(Extracted data entries)
=-=-=-=-=
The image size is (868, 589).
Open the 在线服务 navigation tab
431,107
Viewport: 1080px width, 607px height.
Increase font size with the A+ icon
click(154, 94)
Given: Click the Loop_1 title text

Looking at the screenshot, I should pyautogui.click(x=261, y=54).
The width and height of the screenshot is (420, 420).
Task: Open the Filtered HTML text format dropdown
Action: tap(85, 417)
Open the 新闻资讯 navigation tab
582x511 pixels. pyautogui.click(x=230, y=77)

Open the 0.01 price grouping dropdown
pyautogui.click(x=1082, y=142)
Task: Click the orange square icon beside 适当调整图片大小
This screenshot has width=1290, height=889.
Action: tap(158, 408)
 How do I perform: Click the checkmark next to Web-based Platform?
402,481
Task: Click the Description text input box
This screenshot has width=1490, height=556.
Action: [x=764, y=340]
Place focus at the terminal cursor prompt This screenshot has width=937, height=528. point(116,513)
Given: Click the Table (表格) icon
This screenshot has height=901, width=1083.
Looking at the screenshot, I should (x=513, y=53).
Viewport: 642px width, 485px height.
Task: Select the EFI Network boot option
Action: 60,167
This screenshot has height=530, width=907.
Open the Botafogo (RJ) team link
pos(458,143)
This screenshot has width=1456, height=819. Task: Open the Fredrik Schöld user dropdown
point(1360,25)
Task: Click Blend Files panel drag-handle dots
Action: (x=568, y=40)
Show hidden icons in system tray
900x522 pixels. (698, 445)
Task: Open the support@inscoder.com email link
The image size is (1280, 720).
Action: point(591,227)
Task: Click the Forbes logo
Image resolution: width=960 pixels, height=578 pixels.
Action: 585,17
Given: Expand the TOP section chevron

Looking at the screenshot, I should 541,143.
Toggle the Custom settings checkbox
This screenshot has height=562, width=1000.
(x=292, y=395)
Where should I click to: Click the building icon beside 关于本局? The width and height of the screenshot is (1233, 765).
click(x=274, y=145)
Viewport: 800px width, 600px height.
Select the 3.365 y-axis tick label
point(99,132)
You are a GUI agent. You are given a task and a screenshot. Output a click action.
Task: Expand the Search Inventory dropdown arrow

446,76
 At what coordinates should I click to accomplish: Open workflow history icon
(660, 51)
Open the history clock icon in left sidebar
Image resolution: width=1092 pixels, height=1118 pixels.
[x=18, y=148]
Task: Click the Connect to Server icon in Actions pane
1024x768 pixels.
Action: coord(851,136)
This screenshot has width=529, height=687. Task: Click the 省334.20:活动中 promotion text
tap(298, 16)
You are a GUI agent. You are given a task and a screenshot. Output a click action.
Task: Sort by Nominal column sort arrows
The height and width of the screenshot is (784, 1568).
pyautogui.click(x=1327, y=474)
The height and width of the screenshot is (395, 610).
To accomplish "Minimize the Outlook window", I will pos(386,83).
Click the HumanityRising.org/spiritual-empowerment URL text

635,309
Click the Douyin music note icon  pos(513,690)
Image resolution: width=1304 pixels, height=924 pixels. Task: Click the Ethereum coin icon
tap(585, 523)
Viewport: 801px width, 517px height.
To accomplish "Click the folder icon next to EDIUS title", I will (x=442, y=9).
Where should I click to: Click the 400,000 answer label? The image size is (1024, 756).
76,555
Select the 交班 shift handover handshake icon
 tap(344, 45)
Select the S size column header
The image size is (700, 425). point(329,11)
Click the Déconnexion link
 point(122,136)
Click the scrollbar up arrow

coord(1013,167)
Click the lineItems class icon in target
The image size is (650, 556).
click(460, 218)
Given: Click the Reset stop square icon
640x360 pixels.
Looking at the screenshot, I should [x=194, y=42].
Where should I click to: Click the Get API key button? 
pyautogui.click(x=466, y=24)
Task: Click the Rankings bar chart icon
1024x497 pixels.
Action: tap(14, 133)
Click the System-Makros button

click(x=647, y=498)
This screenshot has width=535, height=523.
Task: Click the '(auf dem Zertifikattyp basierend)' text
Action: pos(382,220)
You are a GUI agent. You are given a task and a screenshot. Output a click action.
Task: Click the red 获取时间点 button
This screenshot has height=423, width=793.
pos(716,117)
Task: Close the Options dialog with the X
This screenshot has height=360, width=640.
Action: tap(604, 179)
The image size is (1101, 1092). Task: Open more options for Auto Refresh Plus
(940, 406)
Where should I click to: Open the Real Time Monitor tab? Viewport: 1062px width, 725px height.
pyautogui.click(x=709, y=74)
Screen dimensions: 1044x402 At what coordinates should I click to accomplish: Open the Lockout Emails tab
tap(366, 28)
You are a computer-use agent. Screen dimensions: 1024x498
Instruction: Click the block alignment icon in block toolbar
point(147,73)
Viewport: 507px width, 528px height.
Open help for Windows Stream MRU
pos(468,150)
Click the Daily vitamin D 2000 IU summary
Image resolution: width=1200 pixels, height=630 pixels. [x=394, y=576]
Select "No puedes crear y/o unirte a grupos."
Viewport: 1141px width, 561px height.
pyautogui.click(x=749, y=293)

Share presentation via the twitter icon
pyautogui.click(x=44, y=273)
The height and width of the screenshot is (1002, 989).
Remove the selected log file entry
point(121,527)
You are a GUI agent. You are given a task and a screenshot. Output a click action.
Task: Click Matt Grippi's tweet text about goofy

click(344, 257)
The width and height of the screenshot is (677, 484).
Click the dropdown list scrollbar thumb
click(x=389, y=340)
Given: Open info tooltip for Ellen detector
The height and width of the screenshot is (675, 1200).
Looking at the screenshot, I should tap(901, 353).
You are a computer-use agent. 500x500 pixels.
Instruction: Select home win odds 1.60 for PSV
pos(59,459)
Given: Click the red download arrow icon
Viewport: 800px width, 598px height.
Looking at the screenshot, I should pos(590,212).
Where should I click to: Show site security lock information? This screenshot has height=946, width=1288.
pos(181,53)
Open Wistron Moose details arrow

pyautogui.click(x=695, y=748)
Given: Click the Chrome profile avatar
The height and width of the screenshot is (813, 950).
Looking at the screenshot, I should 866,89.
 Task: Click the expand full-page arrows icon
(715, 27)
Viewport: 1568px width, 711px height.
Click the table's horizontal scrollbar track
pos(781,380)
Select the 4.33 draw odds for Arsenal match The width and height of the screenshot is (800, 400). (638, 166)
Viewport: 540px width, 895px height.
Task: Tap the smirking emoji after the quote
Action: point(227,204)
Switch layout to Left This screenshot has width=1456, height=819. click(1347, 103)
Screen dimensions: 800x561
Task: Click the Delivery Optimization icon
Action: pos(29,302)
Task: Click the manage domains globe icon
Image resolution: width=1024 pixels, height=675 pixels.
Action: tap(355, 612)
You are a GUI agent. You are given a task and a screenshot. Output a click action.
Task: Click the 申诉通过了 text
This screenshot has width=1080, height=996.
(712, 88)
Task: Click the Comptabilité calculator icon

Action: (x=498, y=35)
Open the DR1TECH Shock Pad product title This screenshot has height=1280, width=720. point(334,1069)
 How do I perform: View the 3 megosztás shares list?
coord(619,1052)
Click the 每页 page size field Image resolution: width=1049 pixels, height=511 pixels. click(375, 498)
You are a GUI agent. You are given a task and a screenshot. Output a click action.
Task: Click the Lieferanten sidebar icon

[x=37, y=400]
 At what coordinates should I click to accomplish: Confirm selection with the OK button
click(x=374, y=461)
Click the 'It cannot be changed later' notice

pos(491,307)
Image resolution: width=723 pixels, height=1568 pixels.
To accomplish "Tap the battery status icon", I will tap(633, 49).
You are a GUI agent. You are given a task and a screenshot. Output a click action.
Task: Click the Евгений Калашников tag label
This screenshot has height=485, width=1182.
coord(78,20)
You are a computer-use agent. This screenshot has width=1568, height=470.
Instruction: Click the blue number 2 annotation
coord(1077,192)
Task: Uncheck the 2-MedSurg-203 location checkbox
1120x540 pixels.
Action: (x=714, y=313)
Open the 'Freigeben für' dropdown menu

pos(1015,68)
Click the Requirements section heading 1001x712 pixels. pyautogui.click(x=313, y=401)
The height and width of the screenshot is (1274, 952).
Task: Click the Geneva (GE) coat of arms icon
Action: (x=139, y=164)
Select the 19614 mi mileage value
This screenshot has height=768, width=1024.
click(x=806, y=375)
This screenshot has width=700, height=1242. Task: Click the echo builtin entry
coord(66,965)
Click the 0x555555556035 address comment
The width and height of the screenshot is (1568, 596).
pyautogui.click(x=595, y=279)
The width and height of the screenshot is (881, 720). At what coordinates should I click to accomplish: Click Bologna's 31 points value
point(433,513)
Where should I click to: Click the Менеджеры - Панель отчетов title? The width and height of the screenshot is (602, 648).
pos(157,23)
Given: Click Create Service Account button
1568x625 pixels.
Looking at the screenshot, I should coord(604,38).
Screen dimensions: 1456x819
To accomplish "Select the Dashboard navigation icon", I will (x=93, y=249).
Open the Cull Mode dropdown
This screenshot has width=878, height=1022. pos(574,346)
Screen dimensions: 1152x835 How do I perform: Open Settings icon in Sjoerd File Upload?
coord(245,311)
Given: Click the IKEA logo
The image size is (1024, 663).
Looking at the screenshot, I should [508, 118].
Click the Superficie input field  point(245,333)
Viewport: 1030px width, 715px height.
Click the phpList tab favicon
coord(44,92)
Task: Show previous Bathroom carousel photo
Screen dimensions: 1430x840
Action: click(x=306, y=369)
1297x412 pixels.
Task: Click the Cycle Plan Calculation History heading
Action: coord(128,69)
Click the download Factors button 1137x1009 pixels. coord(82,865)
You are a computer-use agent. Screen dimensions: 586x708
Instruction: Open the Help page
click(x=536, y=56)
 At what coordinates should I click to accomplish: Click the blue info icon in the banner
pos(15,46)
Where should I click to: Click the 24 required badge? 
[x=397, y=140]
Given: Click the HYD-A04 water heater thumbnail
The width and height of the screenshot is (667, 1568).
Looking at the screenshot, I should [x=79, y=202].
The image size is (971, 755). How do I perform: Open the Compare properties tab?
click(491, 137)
=-=-=-=-=
*What is required*
Using the data above, count the lines where "square" appears. Reply with the number only.

*Final answer*
2